Problem description »
Copy out the lines of the records exactly, everything from the line that contains "Screen dimensions: 1200x1063" down through the line that contains "should pyautogui.click(x=624, y=397).", with both of those lines included.

[Item-finding records]
※
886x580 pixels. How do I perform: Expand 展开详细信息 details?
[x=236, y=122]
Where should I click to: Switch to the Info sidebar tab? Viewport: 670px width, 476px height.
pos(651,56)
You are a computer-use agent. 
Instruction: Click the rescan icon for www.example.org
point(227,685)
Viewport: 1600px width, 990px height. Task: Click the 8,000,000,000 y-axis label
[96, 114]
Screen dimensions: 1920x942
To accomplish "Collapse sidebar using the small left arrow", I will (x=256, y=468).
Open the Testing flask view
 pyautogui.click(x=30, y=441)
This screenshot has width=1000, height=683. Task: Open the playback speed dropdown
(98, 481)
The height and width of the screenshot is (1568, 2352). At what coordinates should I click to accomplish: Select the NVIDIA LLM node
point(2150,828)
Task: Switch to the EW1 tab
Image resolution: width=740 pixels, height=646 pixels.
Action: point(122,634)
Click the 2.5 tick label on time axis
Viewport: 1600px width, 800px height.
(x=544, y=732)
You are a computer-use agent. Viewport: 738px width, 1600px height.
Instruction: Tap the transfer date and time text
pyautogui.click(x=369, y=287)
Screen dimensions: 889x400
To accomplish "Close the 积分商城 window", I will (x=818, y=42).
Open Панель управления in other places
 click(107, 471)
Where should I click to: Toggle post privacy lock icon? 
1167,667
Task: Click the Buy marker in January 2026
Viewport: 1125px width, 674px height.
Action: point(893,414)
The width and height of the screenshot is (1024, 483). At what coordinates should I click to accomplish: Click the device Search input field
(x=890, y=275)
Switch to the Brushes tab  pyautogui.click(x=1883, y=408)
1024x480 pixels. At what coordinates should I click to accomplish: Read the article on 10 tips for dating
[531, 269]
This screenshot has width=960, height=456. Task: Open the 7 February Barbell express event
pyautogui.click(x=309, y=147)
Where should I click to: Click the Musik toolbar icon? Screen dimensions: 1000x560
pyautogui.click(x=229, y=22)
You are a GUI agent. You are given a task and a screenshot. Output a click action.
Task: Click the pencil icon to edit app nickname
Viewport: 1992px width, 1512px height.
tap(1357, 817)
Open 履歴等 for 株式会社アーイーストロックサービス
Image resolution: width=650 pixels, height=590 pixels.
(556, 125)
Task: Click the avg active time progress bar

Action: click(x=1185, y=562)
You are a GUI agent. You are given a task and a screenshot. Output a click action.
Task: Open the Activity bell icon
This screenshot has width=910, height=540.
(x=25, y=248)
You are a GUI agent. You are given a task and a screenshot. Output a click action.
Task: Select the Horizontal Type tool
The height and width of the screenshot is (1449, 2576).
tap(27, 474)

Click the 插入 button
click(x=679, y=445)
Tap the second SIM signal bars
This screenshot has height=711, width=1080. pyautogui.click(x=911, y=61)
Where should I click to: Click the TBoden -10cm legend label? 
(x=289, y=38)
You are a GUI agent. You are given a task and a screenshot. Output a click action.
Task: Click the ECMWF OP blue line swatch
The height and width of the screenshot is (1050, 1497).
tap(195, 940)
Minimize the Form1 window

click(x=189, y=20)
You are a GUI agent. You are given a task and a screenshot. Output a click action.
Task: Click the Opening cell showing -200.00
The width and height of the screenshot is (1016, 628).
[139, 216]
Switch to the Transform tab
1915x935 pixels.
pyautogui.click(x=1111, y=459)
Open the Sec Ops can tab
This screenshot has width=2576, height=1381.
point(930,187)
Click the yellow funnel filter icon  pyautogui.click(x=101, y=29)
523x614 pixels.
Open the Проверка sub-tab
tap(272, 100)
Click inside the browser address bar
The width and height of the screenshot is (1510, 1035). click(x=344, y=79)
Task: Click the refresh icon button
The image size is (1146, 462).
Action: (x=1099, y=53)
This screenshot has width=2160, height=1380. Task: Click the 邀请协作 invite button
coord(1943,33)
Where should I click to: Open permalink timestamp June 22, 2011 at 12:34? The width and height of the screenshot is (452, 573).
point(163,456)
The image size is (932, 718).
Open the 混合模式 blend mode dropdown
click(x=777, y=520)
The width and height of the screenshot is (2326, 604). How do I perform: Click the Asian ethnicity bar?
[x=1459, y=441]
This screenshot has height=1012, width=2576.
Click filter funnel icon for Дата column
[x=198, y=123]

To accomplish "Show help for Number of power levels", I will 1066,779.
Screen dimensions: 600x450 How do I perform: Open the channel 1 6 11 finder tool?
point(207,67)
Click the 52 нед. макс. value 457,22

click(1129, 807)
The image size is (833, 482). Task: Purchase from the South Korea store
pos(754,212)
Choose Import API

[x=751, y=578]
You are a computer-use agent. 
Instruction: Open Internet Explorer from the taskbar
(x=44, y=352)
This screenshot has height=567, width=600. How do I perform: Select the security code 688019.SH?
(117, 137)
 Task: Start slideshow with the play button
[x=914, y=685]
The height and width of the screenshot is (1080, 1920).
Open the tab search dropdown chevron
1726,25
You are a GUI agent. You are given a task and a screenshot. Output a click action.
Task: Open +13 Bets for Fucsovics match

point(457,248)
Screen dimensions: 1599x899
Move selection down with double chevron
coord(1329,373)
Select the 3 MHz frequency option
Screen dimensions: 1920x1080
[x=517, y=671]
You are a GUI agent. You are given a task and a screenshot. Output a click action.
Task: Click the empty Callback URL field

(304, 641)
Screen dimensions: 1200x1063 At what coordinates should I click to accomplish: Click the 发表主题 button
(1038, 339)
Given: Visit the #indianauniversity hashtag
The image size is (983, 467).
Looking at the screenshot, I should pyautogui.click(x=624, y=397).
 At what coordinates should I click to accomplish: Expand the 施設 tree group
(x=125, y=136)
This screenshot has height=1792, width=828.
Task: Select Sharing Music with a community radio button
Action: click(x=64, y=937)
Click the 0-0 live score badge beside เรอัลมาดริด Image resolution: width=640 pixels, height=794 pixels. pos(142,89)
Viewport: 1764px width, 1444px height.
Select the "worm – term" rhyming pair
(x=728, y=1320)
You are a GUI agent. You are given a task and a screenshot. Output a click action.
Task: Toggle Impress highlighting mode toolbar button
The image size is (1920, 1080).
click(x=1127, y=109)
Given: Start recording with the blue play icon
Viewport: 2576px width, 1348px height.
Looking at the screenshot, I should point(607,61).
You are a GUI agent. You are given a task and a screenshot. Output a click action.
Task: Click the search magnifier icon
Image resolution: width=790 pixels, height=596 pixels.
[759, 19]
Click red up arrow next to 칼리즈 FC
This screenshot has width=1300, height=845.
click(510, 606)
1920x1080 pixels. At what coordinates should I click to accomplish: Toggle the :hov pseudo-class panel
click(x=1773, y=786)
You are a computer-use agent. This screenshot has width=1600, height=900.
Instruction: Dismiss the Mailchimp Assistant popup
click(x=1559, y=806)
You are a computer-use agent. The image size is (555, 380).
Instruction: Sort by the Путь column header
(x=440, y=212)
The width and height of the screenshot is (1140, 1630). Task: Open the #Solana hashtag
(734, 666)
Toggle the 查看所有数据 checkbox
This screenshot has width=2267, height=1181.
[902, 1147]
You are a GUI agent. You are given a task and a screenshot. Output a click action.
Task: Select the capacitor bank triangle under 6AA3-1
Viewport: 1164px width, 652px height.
※
Task solution »
Screen dimensions: 1200x1063 At what coordinates should I click to accomplish: Click the 发表主题 button
(1038, 339)
Given: Visit the #indianauniversity hashtag
The image size is (983, 467).
Looking at the screenshot, I should pyautogui.click(x=624, y=397).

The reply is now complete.